Effects of ethanol on the permeability of frog skin.

Ethanol (3%) decreases the potential difference and short-circuit current across the isolated frog skin in chloride Ringer's solution. Unidirectional fluxes of Na and Cl indicate that the drop in short-circuit current is due to an inhibition of the sodium influx. However, ethanol had no effect on the electrical parameters or sodium fluxes, when the frog skin was bathed in chloride-free solutions on both sides or the outside alone. The ethanol response is anion-dependent. In addition, chloride-free media in the inside bathing solution reduced the short-circuit current, indicating a sodium transport pathway which is dependent on chloride and confirming previous data in the literature. Other anions such as sulfate and nitrate could not substitute for chloride. The vasopressin-induced natriferic response and the ethanol effect were found to work independently of each other and different pathways of action are suggested for these agents. The intracellular sodium content of the isolated frog skin epithelium increased and potassium decreased in the presence of the Na-K adenosine triphosphatase inhibitor, ouabain, whereas ethanol or amiloride had no effect.
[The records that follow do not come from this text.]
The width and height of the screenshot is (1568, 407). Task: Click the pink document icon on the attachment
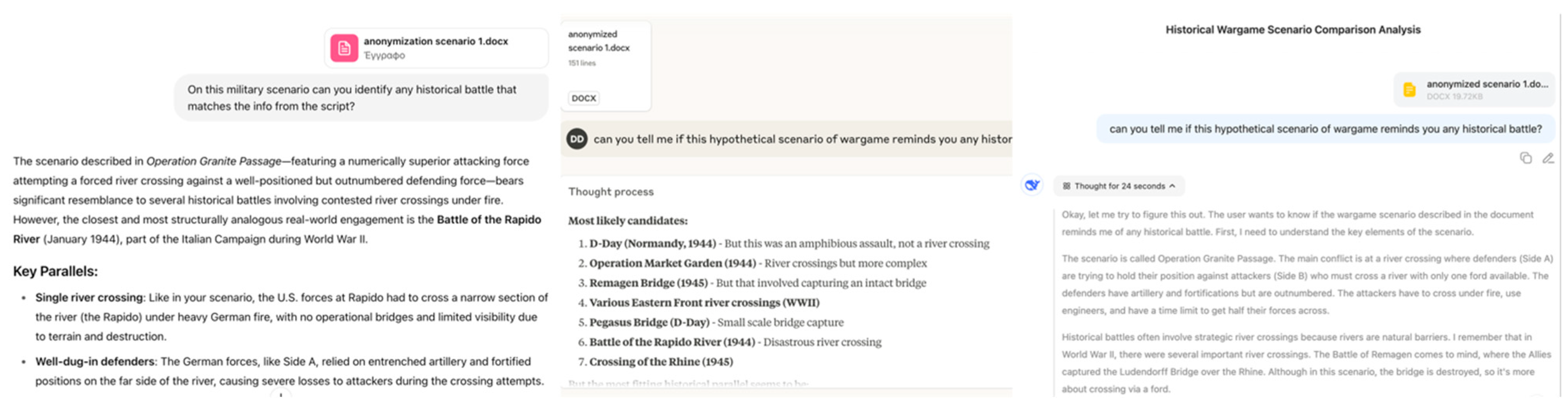[x=344, y=48]
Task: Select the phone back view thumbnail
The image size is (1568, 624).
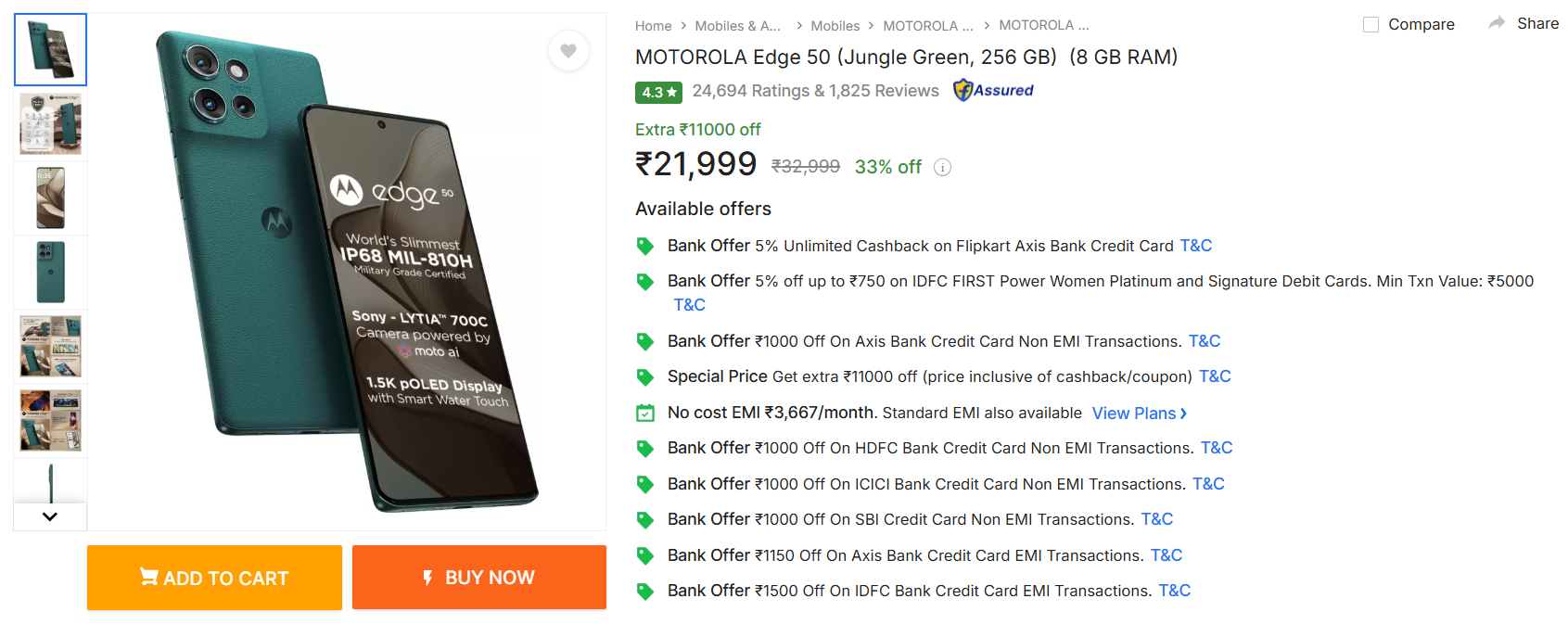Action: click(x=51, y=272)
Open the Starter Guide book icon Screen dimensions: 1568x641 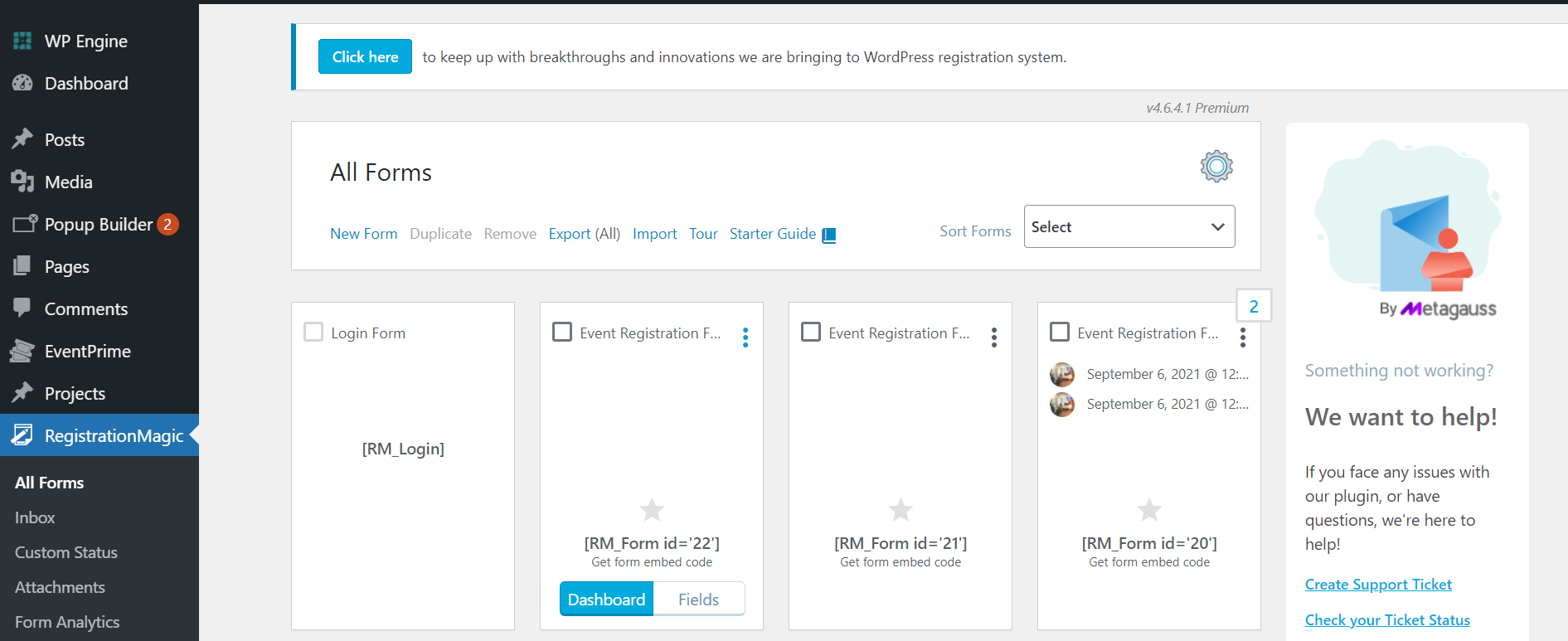pyautogui.click(x=828, y=236)
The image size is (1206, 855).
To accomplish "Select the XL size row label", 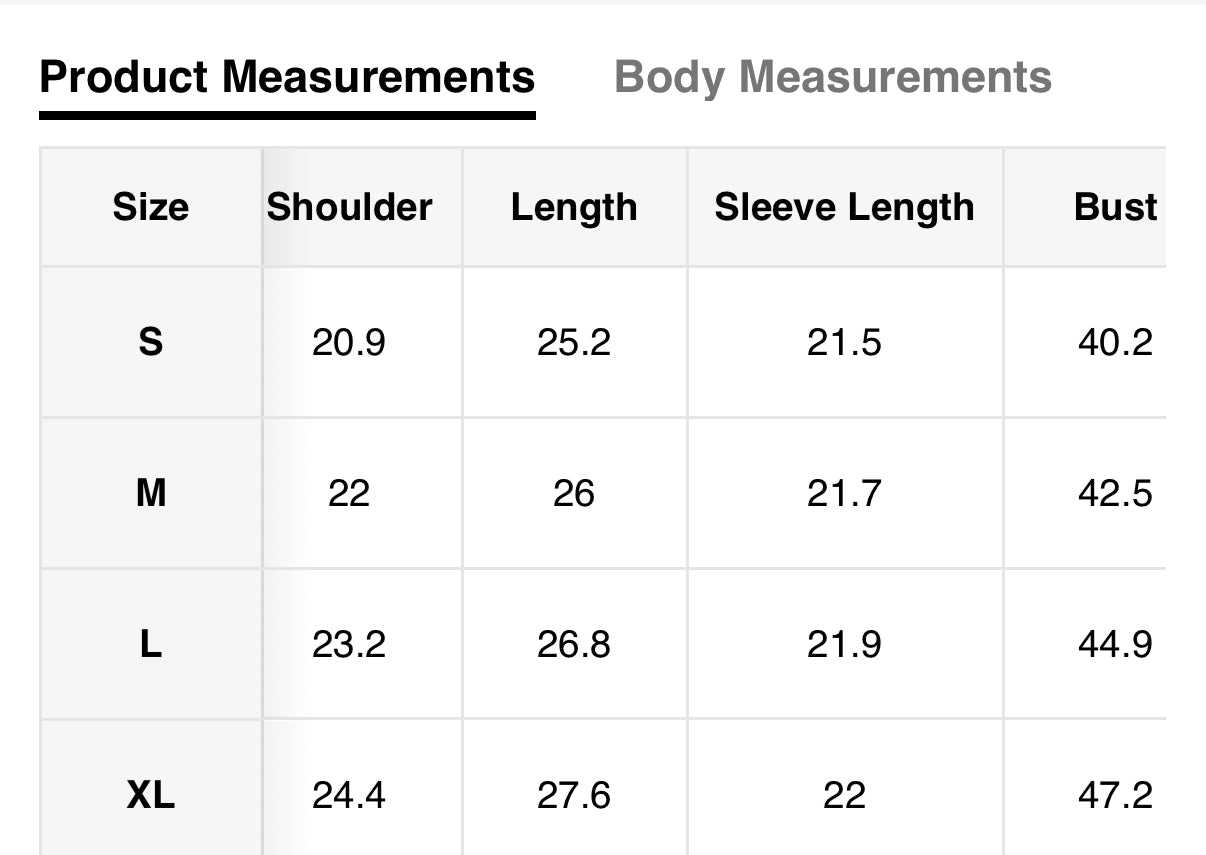I will click(x=150, y=795).
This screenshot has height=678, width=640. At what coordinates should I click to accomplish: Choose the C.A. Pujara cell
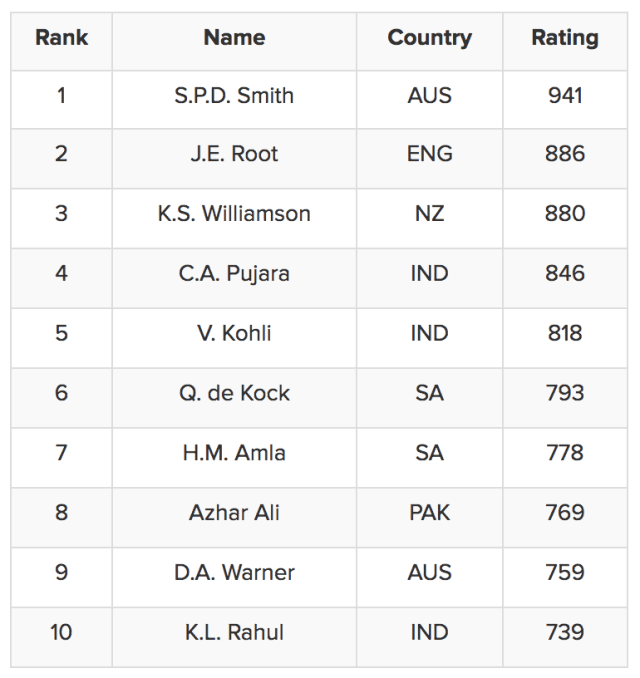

The oxygen consumption of the isolated frog skin was unaffected by up to 10% ethanol. A general metabolic action is probably thus not mediating the response. Urea, in iso-osmotic concentrations to the ethanol, did not mimic its effect. Tritiated water fluxes (in the absence of an osmotic gradient) were reduced by 30% in the presence of 3% ethanol. It is suggested that ethanol may impede the flow of water across frog skin by a physicochemical interaction with membrane pores and the water molecules. The permeability coefficient (Ktrans) for ethanol was found to be 10 times smaller than the Ktrans for water.